++++ TRECHO DO DOCUMENTO

O segundo erro principal foi não nos atentarmos sobre em qual desses espaços ou instâncias das Conferências os discursos que conseguimos encontrar foram feitos. Isso nos impediu, por exemplo, de utilizar alguns discursos concedidos pelos órgãos via LAI, pois tratavam de discursos feitos em outros espaços, mais técnicos e menos políticos. A partir de então, combinamos de usar para este trabalho somente registros de discursos feitos durante abertura, encerramento ou no segmento de Alto Nível da Convenção.
O pedido referente a todos os discursos de todas as COP feito ao Ministério do Meio Ambiente tomou um caminho bem diferente do feito ao Itamaraty. Apesar de ter pedido prorrogação de início, a primeira resposta do MMA foi inesperada: responderam que teriam apenas o registro do discurso da COP de 2021, feito pelo ministro Joaquim Leite, sucessor de Ricardo Salles.
Retrucamos, questionando como o MMA não tinha sequer o registro da COP de 2019, quando Salles era ministro do mesmo governo do ministro Joaquim Leite. Apontamos, também, que não houve qualquer justificativa para não encontrarem nenhum outro registro de discurso dos outros 20 eventos solicitados.
Para reforçar a argumentação, envidamos uma nova pesquisa (não exaustiva) no próprio site do ministério. Encontramos um link no antigo site - estava fora do ar mesmo duas semanas após o segundo turno, com o aviso das eleições - com publicação que compilava todas as intervenções e discursos de Isabella Teixeira, ministra do Meio Ambiente de 2010 a 2016, durante as COP Climáticas das quais participou como representante do governo brasileiro. Enviamos o link na resposta de 1ª instância com a seguinte conclusão, em destaque na imagem:
É curioso que na primeira resposta houve um desentendimento interno do órgão, o que se desenrolou em uma argumentação igualmente confusa, pois o pedido é classificado como “deferido”, ou seja, que seriam franqueados os discursos. Apesar de a chefe de gabinete do ministro do Meio Ambiente nos dar razão, a representante do “Ponto Focal Nº1 - Ascom” ignora o entendimento da colega, e registra dois argumentos contrários.
Primeiro, a pessoa apenas confirma que o link enviado como exemplo é real, fazendo a ressalva de que os hiperlinks internos não funcionam mais - com exceção de um, que foi repassado, mas ao ser checado para este texto, retorna um aviso de “vídeo indisponível” no YouTube. No organograma do MMA, o gabinete do ministro é quem coordena a assessoria de comunicação, portanto o entendimento da chefe de gabinete deveria se impor.

++++++++
++++ INFORMAÇÕES EXIBIDAS

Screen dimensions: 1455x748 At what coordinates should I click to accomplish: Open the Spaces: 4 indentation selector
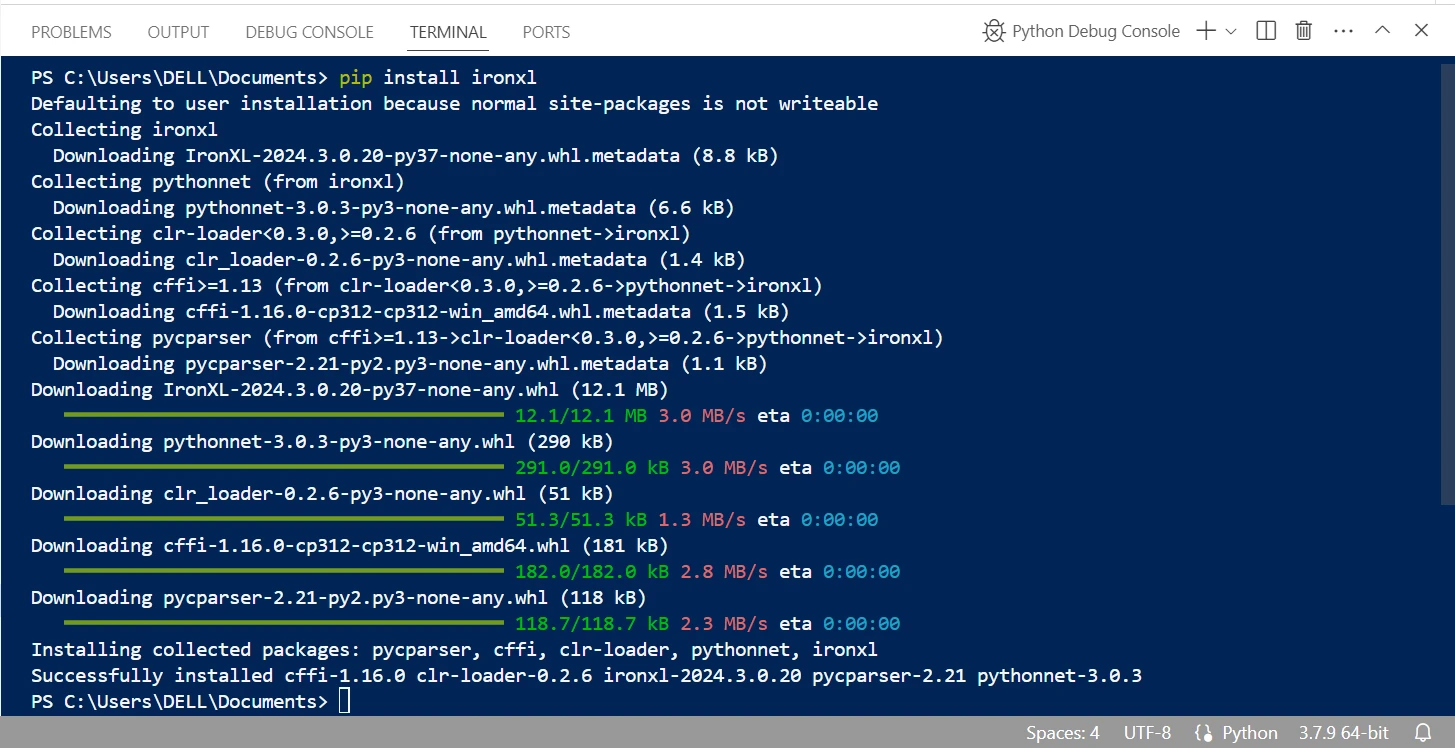coord(1062,733)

++++++++

TAREFAS A REALIZAR:
a) Liste todas as pessoas identificadas pelo nome no trecho sobre os pedidos de discursos das COP.
b) Reproduza literalmente a parte do trecho que começa com as palavras “Primeiro, a pessoa” e termina com “deveria se impor.”.
A listagem não tem nenhuma relação com o trecho.

RESPOSTAS POR TAREFA:
a) Joaquim Leite, Ricardo Salles, Isabella Teixeira

b)
Primeiro, a pessoa apenas confirma que o link enviado como exemplo é real, fazendo a ressalva de que os hiperlinks internos não funcionam mais - com exceção de um, que foi repassado, mas ao ser checado para este texto, retorna um aviso de “vídeo indisponível” no YouTube. No organograma do MMA, o gabinete do ministro é quem coordena a assessoria de comunicação, portanto o entendimento da chefe de gabinete deveria se impor.